EXERCISE DIRECTIONS:
Give back exactly the lines from the line that contains "Where should I click to: Click the print" to the last line of the listing below, inclusive, and no others.
=== Begin Enclosure ===
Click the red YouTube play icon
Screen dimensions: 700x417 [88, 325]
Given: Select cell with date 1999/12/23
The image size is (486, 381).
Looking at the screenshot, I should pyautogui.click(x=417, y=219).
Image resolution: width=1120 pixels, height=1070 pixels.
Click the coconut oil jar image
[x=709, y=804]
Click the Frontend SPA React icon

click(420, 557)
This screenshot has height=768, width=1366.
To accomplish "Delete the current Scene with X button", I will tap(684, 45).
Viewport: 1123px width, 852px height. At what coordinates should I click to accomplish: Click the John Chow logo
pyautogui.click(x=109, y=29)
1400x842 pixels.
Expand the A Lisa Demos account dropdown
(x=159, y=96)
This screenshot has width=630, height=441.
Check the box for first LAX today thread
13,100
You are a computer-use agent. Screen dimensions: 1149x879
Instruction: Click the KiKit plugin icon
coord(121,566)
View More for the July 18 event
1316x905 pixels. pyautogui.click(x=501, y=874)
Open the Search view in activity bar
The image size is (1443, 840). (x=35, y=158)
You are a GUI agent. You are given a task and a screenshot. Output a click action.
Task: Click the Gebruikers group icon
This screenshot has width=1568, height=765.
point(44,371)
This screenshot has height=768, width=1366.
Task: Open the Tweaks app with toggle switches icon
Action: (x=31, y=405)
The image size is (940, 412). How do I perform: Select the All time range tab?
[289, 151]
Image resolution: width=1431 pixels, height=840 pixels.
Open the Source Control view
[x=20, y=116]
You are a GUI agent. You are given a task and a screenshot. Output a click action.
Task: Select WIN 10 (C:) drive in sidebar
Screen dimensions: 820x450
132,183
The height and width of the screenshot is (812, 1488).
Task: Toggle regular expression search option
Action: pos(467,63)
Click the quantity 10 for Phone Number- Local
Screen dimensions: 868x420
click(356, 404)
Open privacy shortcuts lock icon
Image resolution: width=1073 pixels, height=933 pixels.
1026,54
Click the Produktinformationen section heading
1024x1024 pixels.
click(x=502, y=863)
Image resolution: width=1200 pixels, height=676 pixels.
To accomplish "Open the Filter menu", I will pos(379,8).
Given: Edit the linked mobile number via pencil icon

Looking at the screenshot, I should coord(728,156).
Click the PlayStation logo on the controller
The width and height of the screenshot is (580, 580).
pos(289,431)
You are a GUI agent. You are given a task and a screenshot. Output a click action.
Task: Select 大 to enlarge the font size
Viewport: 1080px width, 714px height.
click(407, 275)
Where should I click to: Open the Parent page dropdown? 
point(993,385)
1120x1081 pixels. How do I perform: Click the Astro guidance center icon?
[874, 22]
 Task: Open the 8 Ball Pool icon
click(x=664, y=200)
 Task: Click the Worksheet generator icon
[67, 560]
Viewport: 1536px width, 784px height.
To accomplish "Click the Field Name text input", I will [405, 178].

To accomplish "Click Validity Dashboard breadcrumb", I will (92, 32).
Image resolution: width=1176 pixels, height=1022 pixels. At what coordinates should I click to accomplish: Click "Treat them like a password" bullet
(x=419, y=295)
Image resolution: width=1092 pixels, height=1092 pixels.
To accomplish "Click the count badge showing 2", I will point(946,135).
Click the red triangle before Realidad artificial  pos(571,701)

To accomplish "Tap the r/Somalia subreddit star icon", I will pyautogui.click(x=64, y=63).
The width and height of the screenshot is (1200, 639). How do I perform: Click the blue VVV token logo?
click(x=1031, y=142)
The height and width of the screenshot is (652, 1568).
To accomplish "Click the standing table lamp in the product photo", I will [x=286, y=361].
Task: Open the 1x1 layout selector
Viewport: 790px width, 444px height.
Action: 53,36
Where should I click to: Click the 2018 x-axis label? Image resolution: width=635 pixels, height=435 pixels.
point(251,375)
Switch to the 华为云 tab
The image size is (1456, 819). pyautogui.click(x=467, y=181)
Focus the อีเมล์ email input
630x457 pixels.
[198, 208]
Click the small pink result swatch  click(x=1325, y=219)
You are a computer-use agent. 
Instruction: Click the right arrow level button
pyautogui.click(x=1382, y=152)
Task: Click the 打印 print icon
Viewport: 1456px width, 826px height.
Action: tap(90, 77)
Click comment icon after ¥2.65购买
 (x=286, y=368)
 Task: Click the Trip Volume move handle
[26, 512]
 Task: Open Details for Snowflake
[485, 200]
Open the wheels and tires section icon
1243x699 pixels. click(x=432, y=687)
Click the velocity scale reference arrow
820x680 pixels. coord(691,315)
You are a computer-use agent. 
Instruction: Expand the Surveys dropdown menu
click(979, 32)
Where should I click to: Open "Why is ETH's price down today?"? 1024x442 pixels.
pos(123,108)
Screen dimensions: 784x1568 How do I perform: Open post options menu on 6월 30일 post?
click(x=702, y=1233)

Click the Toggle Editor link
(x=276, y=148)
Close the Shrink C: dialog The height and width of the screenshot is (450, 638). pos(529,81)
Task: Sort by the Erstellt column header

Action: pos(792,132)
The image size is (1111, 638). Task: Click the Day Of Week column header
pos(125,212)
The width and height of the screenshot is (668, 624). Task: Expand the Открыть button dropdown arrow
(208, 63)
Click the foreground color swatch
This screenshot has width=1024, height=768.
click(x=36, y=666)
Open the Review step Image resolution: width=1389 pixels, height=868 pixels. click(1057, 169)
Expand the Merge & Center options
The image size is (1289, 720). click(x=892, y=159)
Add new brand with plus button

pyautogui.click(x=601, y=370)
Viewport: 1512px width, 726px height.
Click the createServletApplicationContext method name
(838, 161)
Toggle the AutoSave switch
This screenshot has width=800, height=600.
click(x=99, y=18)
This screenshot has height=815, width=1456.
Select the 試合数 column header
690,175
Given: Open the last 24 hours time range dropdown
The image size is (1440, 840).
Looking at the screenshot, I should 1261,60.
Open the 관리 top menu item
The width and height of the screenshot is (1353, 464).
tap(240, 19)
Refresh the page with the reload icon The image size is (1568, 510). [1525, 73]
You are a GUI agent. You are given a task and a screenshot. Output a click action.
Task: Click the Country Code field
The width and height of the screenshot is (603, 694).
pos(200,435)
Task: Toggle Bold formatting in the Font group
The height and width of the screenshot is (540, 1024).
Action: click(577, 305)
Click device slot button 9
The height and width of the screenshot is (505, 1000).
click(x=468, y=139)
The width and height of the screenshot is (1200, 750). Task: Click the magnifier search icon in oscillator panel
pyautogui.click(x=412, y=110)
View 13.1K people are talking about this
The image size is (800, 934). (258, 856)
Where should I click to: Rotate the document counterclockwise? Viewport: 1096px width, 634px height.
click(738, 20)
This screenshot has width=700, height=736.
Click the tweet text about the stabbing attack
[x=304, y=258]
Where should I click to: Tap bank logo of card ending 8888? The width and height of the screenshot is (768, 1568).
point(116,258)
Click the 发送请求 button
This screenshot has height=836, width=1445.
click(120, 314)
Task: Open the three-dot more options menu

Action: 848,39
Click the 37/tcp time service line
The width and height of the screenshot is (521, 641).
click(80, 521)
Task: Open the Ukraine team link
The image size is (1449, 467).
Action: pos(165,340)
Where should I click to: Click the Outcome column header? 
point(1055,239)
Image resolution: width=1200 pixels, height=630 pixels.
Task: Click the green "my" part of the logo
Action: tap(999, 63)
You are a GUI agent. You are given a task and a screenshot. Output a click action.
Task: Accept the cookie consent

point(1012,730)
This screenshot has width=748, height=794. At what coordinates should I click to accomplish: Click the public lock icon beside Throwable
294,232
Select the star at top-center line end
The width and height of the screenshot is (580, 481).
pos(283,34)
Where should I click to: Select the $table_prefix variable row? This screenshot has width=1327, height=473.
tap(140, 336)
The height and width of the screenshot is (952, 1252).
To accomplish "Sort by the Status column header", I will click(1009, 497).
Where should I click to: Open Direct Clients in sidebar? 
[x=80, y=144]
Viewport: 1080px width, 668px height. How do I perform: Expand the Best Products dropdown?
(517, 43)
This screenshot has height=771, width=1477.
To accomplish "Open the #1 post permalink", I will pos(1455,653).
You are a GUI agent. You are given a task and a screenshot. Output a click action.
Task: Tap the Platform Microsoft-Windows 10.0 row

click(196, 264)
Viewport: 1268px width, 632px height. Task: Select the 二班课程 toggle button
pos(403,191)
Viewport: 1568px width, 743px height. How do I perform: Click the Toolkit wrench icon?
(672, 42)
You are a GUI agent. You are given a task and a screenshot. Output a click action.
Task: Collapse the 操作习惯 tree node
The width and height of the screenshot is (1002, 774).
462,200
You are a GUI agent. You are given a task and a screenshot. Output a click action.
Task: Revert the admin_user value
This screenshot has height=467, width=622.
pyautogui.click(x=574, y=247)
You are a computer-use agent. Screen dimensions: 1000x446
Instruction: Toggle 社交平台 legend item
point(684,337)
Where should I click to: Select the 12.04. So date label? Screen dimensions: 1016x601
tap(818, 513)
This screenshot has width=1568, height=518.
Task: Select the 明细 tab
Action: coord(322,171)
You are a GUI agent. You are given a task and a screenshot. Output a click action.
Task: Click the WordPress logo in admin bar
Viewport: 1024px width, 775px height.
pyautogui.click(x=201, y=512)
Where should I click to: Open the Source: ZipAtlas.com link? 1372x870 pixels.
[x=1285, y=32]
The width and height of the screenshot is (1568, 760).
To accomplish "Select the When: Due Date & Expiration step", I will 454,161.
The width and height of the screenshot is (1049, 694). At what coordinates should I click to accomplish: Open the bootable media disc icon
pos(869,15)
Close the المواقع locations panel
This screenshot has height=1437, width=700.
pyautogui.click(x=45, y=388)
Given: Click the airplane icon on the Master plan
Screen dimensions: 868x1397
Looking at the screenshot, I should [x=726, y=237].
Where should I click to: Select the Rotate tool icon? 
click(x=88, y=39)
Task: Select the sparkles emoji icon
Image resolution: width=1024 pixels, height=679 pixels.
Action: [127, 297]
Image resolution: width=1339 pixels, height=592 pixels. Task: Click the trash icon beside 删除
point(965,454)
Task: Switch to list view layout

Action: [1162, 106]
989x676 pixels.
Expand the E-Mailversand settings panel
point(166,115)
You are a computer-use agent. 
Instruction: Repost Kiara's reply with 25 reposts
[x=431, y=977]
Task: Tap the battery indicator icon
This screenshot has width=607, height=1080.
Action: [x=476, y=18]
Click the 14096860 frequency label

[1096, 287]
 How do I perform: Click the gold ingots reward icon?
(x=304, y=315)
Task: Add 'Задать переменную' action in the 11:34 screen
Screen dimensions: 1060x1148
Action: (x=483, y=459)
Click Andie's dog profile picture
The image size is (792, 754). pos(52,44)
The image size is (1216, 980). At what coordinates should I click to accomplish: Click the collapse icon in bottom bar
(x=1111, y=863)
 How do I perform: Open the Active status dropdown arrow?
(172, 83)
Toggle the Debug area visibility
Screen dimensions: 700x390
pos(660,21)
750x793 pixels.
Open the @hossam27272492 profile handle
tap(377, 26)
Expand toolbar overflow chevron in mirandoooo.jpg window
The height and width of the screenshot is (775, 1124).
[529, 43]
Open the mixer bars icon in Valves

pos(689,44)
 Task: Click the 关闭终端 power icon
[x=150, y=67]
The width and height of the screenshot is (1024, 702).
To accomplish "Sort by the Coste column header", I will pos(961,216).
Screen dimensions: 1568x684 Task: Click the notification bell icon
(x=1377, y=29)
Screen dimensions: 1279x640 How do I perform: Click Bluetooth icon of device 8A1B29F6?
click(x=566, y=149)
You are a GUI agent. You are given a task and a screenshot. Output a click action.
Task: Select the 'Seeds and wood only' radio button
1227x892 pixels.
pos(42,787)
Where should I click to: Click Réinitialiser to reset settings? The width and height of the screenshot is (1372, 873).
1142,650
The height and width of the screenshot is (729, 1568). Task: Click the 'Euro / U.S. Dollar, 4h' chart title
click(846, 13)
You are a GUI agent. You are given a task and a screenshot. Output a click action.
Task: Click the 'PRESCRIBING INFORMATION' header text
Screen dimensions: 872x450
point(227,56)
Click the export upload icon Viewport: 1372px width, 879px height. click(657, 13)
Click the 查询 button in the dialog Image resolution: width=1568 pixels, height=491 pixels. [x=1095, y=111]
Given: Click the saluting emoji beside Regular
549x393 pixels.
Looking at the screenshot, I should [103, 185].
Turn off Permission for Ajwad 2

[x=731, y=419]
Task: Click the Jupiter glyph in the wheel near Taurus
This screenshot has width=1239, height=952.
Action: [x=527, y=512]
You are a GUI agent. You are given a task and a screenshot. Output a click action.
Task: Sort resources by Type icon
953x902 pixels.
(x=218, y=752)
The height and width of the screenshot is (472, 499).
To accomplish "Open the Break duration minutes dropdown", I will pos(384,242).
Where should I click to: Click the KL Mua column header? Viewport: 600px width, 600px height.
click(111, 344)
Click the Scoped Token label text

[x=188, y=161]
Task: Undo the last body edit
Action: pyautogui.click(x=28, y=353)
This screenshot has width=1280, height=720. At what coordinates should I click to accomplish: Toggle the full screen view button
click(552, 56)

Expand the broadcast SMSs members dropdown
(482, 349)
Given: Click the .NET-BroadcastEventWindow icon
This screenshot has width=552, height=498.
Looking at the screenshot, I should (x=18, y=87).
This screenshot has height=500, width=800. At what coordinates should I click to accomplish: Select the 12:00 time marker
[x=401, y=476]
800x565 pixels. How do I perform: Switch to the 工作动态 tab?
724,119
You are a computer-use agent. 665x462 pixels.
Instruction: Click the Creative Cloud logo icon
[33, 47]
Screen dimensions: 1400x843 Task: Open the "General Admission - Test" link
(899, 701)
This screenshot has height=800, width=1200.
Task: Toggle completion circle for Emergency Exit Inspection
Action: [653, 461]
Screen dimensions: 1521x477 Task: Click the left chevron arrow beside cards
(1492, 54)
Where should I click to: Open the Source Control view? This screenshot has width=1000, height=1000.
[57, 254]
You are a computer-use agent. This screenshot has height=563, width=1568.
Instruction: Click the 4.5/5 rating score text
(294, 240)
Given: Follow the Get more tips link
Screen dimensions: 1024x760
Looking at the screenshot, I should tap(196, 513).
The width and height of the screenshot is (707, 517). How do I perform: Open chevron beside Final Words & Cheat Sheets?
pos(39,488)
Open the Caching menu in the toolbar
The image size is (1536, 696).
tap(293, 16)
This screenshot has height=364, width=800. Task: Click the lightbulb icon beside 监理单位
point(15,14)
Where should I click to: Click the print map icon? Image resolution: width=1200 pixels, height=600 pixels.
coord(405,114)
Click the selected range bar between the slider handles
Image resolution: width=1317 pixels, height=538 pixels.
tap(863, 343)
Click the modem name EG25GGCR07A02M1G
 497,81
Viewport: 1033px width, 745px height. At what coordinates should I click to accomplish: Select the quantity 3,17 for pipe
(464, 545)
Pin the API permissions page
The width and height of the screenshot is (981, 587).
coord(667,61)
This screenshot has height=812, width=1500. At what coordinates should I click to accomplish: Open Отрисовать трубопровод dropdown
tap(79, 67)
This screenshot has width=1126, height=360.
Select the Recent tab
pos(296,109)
=== End Enclosure ===
PROBLEM SOLUTION:
Where should I click to: Click the print map icon? Image resolution: width=1200 pixels, height=600 pixels.
coord(405,114)
Click the selected range bar between the slider handles
Image resolution: width=1317 pixels, height=538 pixels.
tap(863, 343)
Click the modem name EG25GGCR07A02M1G
 497,81
Viewport: 1033px width, 745px height. At what coordinates should I click to accomplish: Select the quantity 3,17 for pipe
(464, 545)
Pin the API permissions page
The width and height of the screenshot is (981, 587).
coord(667,61)
This screenshot has height=812, width=1500. At what coordinates should I click to accomplish: Open Отрисовать трубопровод dropdown
tap(79, 67)
This screenshot has width=1126, height=360.
Select the Recent tab
pos(296,109)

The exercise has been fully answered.